Islamophobic attitudes amongst many WNMs were recorded, with 31% believing Islam ‘promotes violence and that there are no-go areas [in Britain] where sharia law dominates’ and 17% believing ‘British culture is under threat from invasion’. Meanwhile, many Muslim respondents felt persecuted, with 34% believing that Muslims were ‘systematically targeted in the UK and globally’.

The report found an interplay between some demographic, behavioural and environmental indicators and people holding extremist views. It concluded that ‘those who are likely to agree with more extreme messages tend to: say they have been discriminated against; have homogenous social networks in terms of race and religious belief; lack social integration and inter-group contact; and have a negative outlook or feel powerless when it comes to the future.’ (p16)

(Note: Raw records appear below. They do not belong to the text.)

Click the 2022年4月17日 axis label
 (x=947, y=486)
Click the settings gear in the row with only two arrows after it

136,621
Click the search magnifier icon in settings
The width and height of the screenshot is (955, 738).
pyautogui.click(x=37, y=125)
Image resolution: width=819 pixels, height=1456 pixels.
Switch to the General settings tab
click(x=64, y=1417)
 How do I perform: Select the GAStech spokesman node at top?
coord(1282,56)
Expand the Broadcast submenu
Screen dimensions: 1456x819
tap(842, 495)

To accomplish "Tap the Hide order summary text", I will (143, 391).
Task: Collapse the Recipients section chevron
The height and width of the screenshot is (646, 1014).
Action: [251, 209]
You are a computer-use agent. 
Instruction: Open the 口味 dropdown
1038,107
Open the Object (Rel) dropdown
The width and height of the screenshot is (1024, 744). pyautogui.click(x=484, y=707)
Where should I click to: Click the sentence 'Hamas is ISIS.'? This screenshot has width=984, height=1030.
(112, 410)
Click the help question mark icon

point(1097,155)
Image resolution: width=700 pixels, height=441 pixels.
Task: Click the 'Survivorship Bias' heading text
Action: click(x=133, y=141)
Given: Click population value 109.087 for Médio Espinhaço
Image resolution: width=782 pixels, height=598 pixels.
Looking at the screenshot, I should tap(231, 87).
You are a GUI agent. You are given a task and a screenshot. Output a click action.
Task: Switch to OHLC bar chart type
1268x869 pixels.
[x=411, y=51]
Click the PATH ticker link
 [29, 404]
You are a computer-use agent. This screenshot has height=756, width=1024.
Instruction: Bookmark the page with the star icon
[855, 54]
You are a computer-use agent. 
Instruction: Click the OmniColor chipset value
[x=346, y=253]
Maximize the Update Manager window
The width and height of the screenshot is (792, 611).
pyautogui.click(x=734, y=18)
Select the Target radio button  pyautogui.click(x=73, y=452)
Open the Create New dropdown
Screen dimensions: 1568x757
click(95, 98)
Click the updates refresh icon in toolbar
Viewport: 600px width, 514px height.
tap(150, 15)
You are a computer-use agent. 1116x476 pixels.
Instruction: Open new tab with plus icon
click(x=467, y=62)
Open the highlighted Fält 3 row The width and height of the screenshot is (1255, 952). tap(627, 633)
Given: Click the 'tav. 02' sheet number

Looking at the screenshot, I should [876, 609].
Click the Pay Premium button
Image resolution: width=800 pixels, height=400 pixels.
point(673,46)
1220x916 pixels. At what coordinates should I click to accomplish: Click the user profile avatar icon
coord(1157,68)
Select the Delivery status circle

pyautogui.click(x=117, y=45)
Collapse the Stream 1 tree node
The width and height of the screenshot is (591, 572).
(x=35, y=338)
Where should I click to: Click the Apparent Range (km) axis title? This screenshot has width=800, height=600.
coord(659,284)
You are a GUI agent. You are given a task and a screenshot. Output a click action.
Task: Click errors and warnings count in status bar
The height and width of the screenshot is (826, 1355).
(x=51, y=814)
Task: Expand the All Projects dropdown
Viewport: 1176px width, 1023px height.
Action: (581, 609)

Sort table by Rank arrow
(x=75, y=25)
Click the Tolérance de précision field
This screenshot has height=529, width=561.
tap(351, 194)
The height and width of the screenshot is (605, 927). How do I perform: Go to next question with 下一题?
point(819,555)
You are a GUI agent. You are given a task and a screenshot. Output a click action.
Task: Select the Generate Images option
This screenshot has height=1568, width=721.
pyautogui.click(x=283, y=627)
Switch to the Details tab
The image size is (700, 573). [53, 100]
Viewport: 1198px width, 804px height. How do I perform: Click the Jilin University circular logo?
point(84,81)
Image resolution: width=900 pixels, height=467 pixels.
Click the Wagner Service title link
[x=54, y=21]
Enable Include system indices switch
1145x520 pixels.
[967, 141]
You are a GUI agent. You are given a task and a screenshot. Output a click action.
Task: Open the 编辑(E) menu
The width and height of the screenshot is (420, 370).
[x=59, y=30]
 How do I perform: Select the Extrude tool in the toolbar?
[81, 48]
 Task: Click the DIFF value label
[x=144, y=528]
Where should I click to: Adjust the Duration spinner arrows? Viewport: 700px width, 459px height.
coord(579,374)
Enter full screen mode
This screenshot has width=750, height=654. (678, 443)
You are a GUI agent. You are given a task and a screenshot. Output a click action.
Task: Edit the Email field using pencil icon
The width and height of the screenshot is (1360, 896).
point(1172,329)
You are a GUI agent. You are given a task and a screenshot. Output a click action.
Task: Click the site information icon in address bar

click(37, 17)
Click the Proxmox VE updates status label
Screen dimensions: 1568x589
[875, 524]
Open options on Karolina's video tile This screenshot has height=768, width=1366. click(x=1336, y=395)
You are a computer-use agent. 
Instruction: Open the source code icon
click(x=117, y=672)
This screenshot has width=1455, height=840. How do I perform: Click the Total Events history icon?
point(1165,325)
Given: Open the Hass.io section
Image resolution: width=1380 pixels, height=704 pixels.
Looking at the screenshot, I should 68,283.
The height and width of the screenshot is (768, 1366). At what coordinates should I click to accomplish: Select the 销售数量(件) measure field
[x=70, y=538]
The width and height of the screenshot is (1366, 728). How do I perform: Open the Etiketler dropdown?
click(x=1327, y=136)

The study advises the UK Government to put forward a new vision for countering extremism and grouped its specific policy recommendations under three headings, which included ‘A Focus on A Focus on Young People and Diversity’ and ‘Enhanced School Curricula’. Although the report failed to highlight how religious discrimination in school admissions makes the school system more segregated and erroneously argues that the make-up of schools ‘merely reflect residential choices’, it urged for measures to tackle homogeneity within schools.

As part of boosting the school curricula, the report advises that schools should ‘teach young people how to talk about difficult issues’, including regarding religion, identity and agency. It also urged for greater support for ‘formal media literacy’ to help people judge the veracity of media content.

Chair of the Accord Coalition, the Reverend Stephen Terry, said ‘The Tony Blair Institute report avoids stigmatising any religious or ethnic group in society and helpfully identifies factors that can exacerbate extremism, including segregation and discrimination. A range of approaches are required to tackle extremism, but the report is right to draw attention to the important role schools can play, such as by exposing pupils to greater diversity and promoting critical thinking.’

‘It is all the more significant that these arguments in favour of inclusive education are being offered by the Tony Blair Institute given the waves of new segregationist and discriminatory state funded faith schools that were opened during Tony Blair’s premiership. It highlights the growing awareness among policy experts of how important inclusive schools are for forging a more inclusive society.’